Нулевая долгота - Валерий Рогов
Шрифт:
Интервал:
Закладка:
Глава III
Маленькие открытия Рея Грейхауза
IИтак, что стало известно Ветлугину после прочтения первой тетради дневниковых записей Купреева?
Он заглянул в душевную жизнь Купреева, узнал о его окружении в феврале семьдесят третьего года, о его разномышлениях, надеждах, сомнениях, неудачах… Около него тогда были Потолицын, Грудастов, Барков. Он познакомился с синеглазой Варей и властной Антониной, которая поддерживала связь с англичанином.
«Англичанином, наверное, был мистер Стивенс, приехавший в Москву скупать непризнанную современную живопись, — подумал он. — Почему непризнанную? Отличная реклама: с политической подоплекой…»
Ветлугин встал из-за письменного стола, стал расхаживать по кабинету.
Если Купреев продал свои картины Стивенсу, то зачем тогда затеян этот сыр-бор? — думал он. Однако почему пять лет — даже больше пяти лет! — Стивенс не устраивал выставку-распродажу? По логике бизнеса лучший момент был после «самоубийства» Купреева. Ветлугин вспомнил последнюю фразу первой тетради: «А потом пусть сердце останавливается: мне все равно!» Из нее следовало, что у Купреева было больное сердце. Между прочим, и Баркову в бане он говорил, что париться не может («Сам знаешь, сердце»). В самоубийство трудно поверить, решает Ветлугин.
Однако когда умер Купреев? — продолжал размышлять он. Если недавно, то почему в коллекции Стивенса его старые картины? За пять лет Купреев должен был сделать много новых работ. Из его дневника видно, что он не мыслил жизни без творчества. Логично предположить, что он умер вскоре после того, как картины попали к Стивенсу. Но почему столько лет они пролежали втуне?
Вопросы возникали один за другим. Ветлугину опять захотелось вырваться на простор, где ему думалось и связаннее, и яснее.

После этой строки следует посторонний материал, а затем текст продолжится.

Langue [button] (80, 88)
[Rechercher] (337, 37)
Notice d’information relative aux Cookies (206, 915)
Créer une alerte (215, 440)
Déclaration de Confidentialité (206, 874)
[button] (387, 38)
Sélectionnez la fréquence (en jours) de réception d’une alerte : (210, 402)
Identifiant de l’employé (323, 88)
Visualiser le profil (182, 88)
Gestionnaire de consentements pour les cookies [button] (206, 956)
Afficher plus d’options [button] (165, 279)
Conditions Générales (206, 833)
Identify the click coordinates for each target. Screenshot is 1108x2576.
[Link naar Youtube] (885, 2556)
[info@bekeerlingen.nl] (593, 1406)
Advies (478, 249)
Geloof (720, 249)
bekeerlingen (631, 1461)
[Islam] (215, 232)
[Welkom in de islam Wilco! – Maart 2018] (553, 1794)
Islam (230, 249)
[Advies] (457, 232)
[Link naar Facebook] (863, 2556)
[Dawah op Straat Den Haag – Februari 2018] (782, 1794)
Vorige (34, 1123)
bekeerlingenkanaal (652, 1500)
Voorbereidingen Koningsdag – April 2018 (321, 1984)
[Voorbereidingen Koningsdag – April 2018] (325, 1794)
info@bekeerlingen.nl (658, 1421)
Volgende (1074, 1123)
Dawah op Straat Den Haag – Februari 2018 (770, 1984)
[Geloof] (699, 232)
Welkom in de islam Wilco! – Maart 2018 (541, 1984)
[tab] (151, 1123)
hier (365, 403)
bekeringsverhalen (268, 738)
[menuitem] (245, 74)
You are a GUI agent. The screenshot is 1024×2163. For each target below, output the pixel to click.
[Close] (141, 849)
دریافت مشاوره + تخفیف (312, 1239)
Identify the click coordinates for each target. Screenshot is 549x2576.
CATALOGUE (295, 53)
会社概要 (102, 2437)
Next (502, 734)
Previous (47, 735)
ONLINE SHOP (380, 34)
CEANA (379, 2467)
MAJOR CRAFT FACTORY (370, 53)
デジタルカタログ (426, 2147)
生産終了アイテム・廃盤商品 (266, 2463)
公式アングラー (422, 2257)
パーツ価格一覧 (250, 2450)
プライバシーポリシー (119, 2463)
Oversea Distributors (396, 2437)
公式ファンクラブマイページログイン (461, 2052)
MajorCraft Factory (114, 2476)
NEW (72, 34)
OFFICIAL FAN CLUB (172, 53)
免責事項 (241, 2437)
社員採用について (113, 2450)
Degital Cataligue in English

Он вышел на улицу. Поднебесье было солнечным, но вдали бежали тревожные темные тучки. Бродить по кривым улочкам района ему не хотелось, и он решил поехать в Риджент-парк, где был громадный зеленый простор. На этом просторе могло разместиться до двадцати футбольных полей. Одиноко стоявшие там вековые деревья казались маленькими. А небо с низкими тучками и обманчиво низко летящими самолетами было совсем близким. Он любил ходить по асфальтированным дорожкам этого заповедного простора, одинокий, ни от кого не зависимый, причастный к небу.
Итак, о точной дате смерти Купреева должны знать Потолицын и Грудастов. Они могут знать и о продаже купреевских картин, и об Антонине, и об английском коллекционере Хью Стивенсе. Об этом, может быть, написано и самим Купреевым в оставшихся двух тетрадях, которые должен завтра получить Рэй Грейхауз. А если не получит? Не случайно же подозрительный джентльмен, может быть и сам мистер Стивенс, прибыл на место первой встречи Грейхауза и Маркуса. Что-то тревожное есть во всей этой истории, думал Ветлугин.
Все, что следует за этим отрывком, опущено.